→ Goal of the exercise: From the first line through the line containing "Task: Click the user account avatar icon", transcribe the records exactly and include no other lines.
★ ★ ★ ★ ★ ★ ★
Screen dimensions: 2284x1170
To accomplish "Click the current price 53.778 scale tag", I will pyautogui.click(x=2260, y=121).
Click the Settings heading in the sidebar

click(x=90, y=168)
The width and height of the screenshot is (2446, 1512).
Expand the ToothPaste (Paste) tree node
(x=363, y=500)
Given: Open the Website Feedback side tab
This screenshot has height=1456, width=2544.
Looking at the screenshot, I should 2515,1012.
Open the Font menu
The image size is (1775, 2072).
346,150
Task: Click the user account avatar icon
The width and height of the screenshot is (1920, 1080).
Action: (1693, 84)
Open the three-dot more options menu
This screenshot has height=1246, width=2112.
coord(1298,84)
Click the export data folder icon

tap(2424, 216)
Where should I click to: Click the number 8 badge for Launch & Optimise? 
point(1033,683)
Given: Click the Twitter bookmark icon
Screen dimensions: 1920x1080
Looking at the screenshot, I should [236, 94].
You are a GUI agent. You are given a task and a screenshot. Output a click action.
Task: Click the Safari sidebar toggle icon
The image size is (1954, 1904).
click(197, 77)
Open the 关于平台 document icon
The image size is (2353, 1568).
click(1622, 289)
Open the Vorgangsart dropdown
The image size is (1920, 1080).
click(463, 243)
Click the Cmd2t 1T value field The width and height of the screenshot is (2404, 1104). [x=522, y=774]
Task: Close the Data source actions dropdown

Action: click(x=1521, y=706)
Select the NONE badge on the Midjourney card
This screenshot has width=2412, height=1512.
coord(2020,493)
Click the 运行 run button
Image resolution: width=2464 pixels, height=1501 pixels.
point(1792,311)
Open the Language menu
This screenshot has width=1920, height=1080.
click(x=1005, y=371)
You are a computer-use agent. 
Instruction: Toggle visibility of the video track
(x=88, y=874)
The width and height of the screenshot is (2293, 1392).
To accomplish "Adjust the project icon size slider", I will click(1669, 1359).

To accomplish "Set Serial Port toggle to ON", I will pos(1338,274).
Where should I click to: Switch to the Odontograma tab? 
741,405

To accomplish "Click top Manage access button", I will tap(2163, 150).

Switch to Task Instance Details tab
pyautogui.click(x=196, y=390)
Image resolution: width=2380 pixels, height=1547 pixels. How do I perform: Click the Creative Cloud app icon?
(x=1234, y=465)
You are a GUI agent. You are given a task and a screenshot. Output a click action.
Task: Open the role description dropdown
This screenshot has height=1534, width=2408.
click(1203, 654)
★ ★ ★ ★ ★ ★ ★
→ Answer section:
Screen dimensions: 2284x1170
To accomplish "Click the current price 53.778 scale tag", I will pyautogui.click(x=2260, y=121).
Click the Settings heading in the sidebar

click(x=90, y=168)
The width and height of the screenshot is (2446, 1512).
Expand the ToothPaste (Paste) tree node
(x=363, y=500)
Given: Open the Website Feedback side tab
This screenshot has height=1456, width=2544.
Looking at the screenshot, I should 2515,1012.
Open the Font menu
The image size is (1775, 2072).
346,150
Task: Click the user account avatar icon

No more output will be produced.